▸ Trecho do documento:

Os reinos locais africanos usavam frequentemente a declaração de guerra, tendo como objetivo único a obtenção do efetivo de suplementos de escravos. Para a criação desse clima de guerra favorável à captura de escravizados, os portugueses contaram muitas vezes com o serviço de auxiliares africanos (a chamada “guerra preta”) e com a colaboração de grupos de jaga/mbangala, guerreiros destemidos e cruéis, que vendiam suas presas, nas feiras ou fora delas, aos mercadores negreiros. Os conflitos militares, que, do ponto de vista daqueles que os promoviam, tinham resultados positivos imediatos, revelavam-se catastróficos em médio prazo, pela destruição das culturas e desaparecimento ou deslocação das populações, interrompendo circuitos comerciais estabelecidos. Embora, em conjunturas pontuais, os valores pudessem ser mais significativos e, em qualquer caso, sempre compensadores para os captores, o número de escravos obtidos como despojos de guerra devia constituir parte relativamente pequena do total dos escravos exportados no século XVII. A tributação era a segunda forma de obtenção de escravizados. Era uma forma de pagamento de tributos com escravos. A terceira forma de aquisição de escravos, a compra, era, apesar de tudo, a mais praticada e aquela por meio da qual se obtinham os efetivos mais numerosos. Essa compra podia ser negociada diretamente com chefes locais ou, o que era mais corrente, feita em feiras especializadas, os pumbos (generalização a partir do topónimo Mpundu, uma das feiras do Congo). A forte sangria que um século de tráfico de escravos e guerra exercera sobre a demografia do Ndongo vai fazer com que a afluência às feiras mais próximas de Luanda diminuísse, obrigando os “pumbeiros” (intermediários neste tipo de negócios) a percorrer distâncias cada vez maiores, por vezes até a Matamba e a Cassanje, ou ainda mais longe, com gasto de tempo e aumento das despesas. E quando falamos em tráfico de escravizados, temos de distinguir três tipos de comércio, que podem ser, ou não, três momentos do mesmo processo. Primeiro, a compra direta, por meio de intermediários nos mercados africanos. Segundo, a compra e venda no interior de Angola, para uso interno ou para exportação. Terceiro, a venda e o transporte para o exterior, nomeadamente para o Brasil e a América Espanhola.

▸ Material de origem:
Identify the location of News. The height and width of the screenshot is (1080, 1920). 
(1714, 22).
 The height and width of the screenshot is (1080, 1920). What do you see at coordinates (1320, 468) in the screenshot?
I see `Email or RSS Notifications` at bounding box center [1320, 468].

▸ Instrução 1: De acordo com o texto sobre o tráfico de escravos, qual era a forma de aquisição de escravos mais praticada?
▸ Instrução 2: Dê a continuação do texto sobre o tráfico de escravos a partir da última frase apresentada.
Os dados não têm relação com o texto sobre o tráfico de escravos.

▸ Resposta 1: A compra.

▸ Resposta 2:
Ricardo Lara:

Em suas obras, o senhor apresenta os escravizados como pessoas, não apenas como instrumentos de trabalho ou mercadorias humanas. Quais as principais dificuldades de investigação para esse tipo de abordagem sobre a escravidão? Quais são as fontes históricas de sua pesquisa?

Arlindo Manuel Caldeira:

As fontes são os materiais todos disponíveis. É tudo! E esse tudo é muito pouco. Os documentos da Inquisição são algumas das fontes, porque expressam, nos processos, o cotidiano da vida. As perguntas são detalhadas e dirigidas ao cotidiano, o que os tornam particularmente ricos. Podemos dizer que as fontes judiciais são as únicas em que há informação social. Há fontes judiciais que não são só as da Inquisição, têm também essa parte social. Nesses documentos, nós nunca sabemos se o que o escrivão registrou é de fato o que aconteceu, mas, de toda maneira, há um envolvimento, há um ambiente social que se desenvolve no processo. Temos de confiar nas fontes e saber lê-las.

Ricardo Lara:

Investigar essas fontes documentais, com o olhar sobre a pessoa do escravizado, é uma metodologia que diferencia as análises suas sobre a escravização?

Arlindo Manuel Caldeira:

É aí que está a diferença.

Ricardo Lara:

Sim, pois se pode fazer uma história que oculta a história do escravizado.

Arlindo Manuel Caldeira:

A historiografia durante muito tempo foi assim. O escravizado era visto só como mão de obra, e como um número no comércio e na economia em geral.

Ricardo Lara:

No Brasil, falando da questão do escravizado enquanto números da economia, principalmente a partir de 1850, o fim do tráfico internacional gerou uma crise na aristocracia agrária, porque o grande investimento era em escravizados. Até 1850, a terra tinha um valor pequeno. Depois, com a Lei de Terras, começa a ter mais valor comercial. Agora, em relação ao estudo sobre a escravização na historiografia portuguesa, nas ciências sociais portuguesas, depois de 25 de abril, ficou mais fácil estudar esse assunto? Antes era quase proibido?

Arlindo Manuel Caldeira:

Praticamente os únicos estudos científicos que foram feitos antes de 25 de abril são realizados por estrangeiros ou por portugueses que viviam fora do país, o caso de Vitorino Magalhães Godinho. No seu livro Os descobrimentos e a economia mundial, tem um capítulo sobre os escravizados, que merece sempre ser lido. O 25 de abril de 1974 é um marco, porque desperta o interesse pelo social. E é esse interesse que leva muitos a investigar a escravidão, mas mesmo assim é uma produção pequena. Não sei o porquê, mas a universidade produziu e continua a produzir pouco sobre a escravidão. Hoje já observamos algumas teses de doutoramento sobre o tema. Mas a universidade tem obrigação de realizar estudos sobre o comércio de escravos e a escravização.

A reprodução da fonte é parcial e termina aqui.